**** Фрагмент страницы

Тщательно отмерила актерские краски для своей Марты Елена Манистина. Она живет в образе, живо реагируя на слова Иоланты. Ее тревожные вопросы «Отчего это прежде не знала», кормилицу огорчают и угнетают. Вот только обращаясь к Альмерику, певица лишь в последний момент переводит на него взгляд. Все-таки вопрос «А он сказал ли?» задан не Бертрану. Да и «Колыбельную» кормилице приходится петь при движущейся по своему райскому саду подопечной голубке. Позже ее уведет в покои почему-то супруг Марты привратник Бертран. Николаю Казанскому-Бертрану веришь во всем. Он значителен, в поведении, голос звучит ровно, дикция отличная. К слову, артикуляцией, внятностью произносимых слов порадовали практически все. Приходится констатировать, что проблема дикции стала поголовной даже в драматическом театре. Что уж говорить о оперном?! Поэтому отрадно, что все исполнители этого состава достойны аплодисментов. Может быть, чуть менее тут заслуга Рамили Минихановой (Баймухаметовой). Тем не менее, ей очень подошел образ Иоланты. Внешне певица рисует трогательный портрет девушки. Красивый, богатый оттенками вокал, эмоциональное наполнение фразы сделало трактовку партии весьма впечатляющей.

********
**** Исходные строки

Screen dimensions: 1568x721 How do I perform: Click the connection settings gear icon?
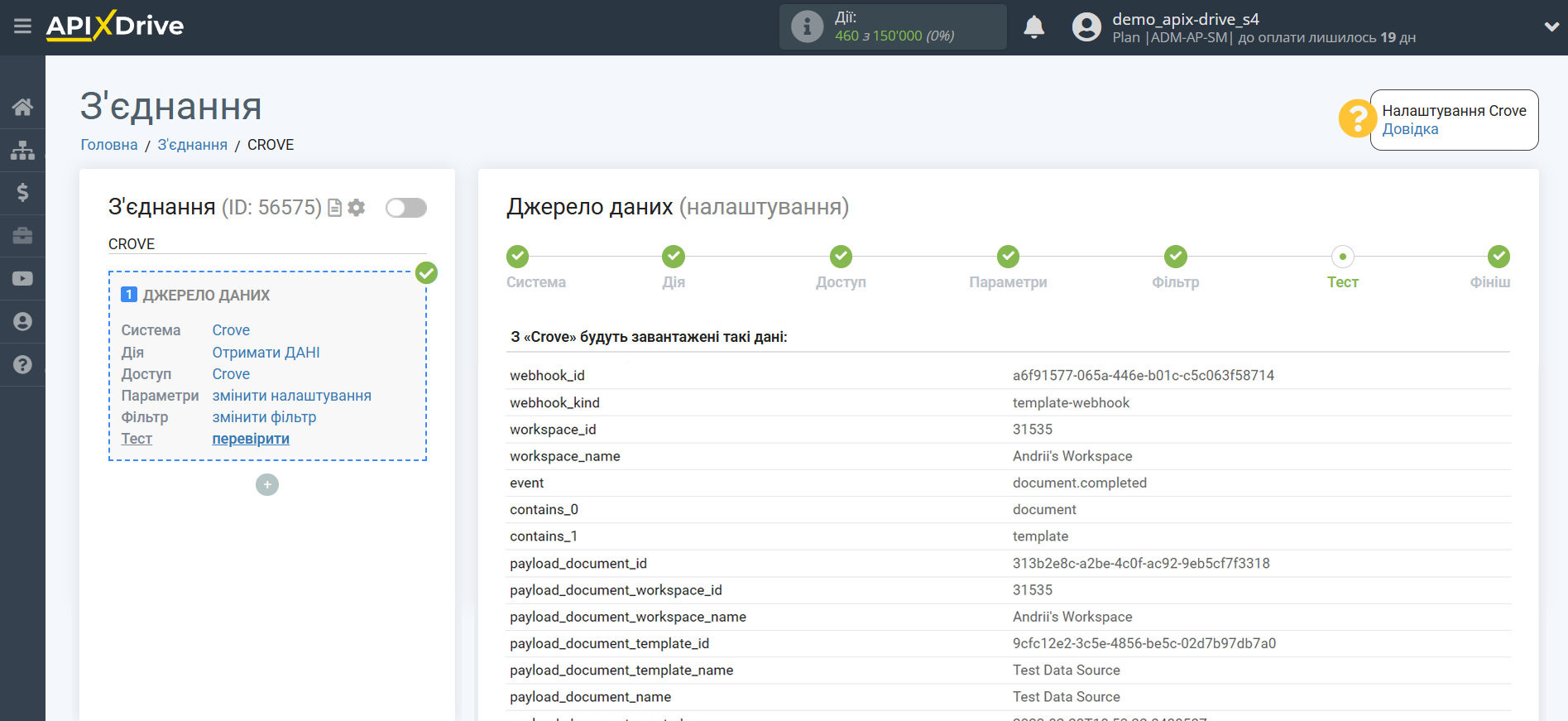pyautogui.click(x=357, y=208)
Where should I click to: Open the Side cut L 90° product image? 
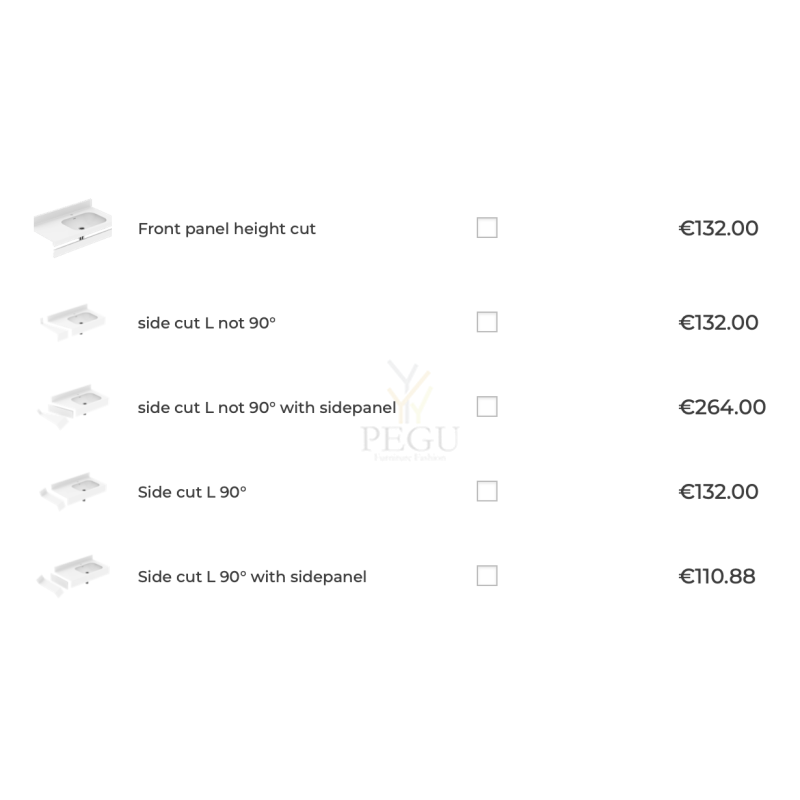(x=73, y=491)
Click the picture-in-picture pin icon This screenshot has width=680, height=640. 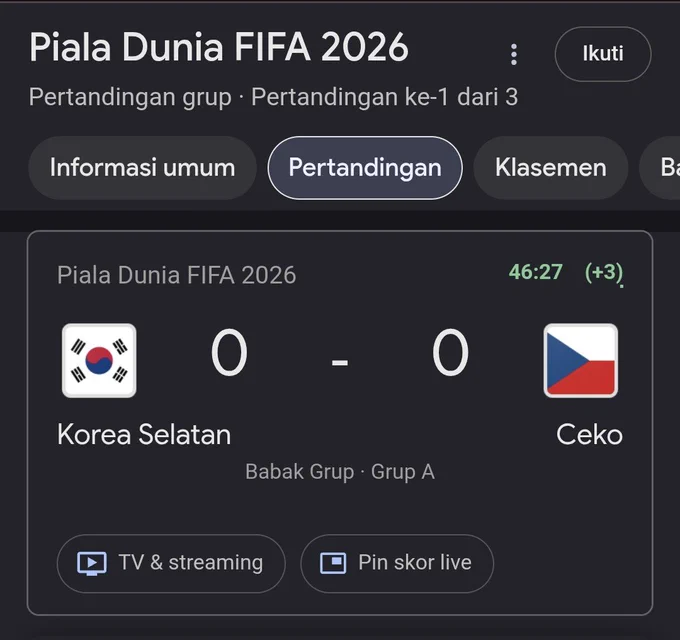pos(333,563)
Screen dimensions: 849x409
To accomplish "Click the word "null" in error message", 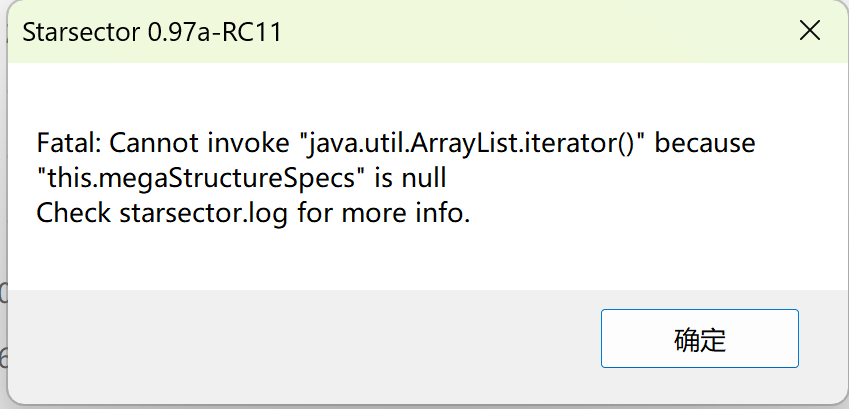I will 421,179.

********

▶ _Задание_
Продолжите отзыв о спектакле «Иоланта», начав сразу после его последнего предложения.

▶ _Ответ_
Примечательно, Денис Макаров решил не ограничивать характеристику Короля Прованса исключительно добротой. Актерский темперамент певца придал во всем положительному и уравновешенному монарху черты властности и даже заносчивости. Если пластически можно больше разнообразить роль, то в вокальном отношении явлены качественные кантилена, фразировка, отличные переходы из одного регистра в другой.

Роберт — А. Потатурин
Андрей Потатурин — Роберт как раз соединил превосходный вокал с выразительным внешним поведением. Арию «Кто может сравниться с Матильдой моей», для которой дирижер Павел Сорокин взял правильный темп бурного потока, певец исполнил, лихо вскочив на верхний камень фонтана и спрыгнув с него, без ущерба дыханию.

Иоланта — Р. Миниханова (Баймухаметова), Водемон — И. Морозов
Слушая Водемона -Игоря Морозова, наслаждаешься его сочным тембром и филигранным мастерством. Трогательно прозвучала мечтательный романс «Нет! Чары ласк красы мятежной». Голос без усилий вспархивает к си-бемоль, плавно угасает на diminuendo. Следуя за авторским текстом, певец воплощает и собственное художественное мышление, выявляет свою актерскую личность.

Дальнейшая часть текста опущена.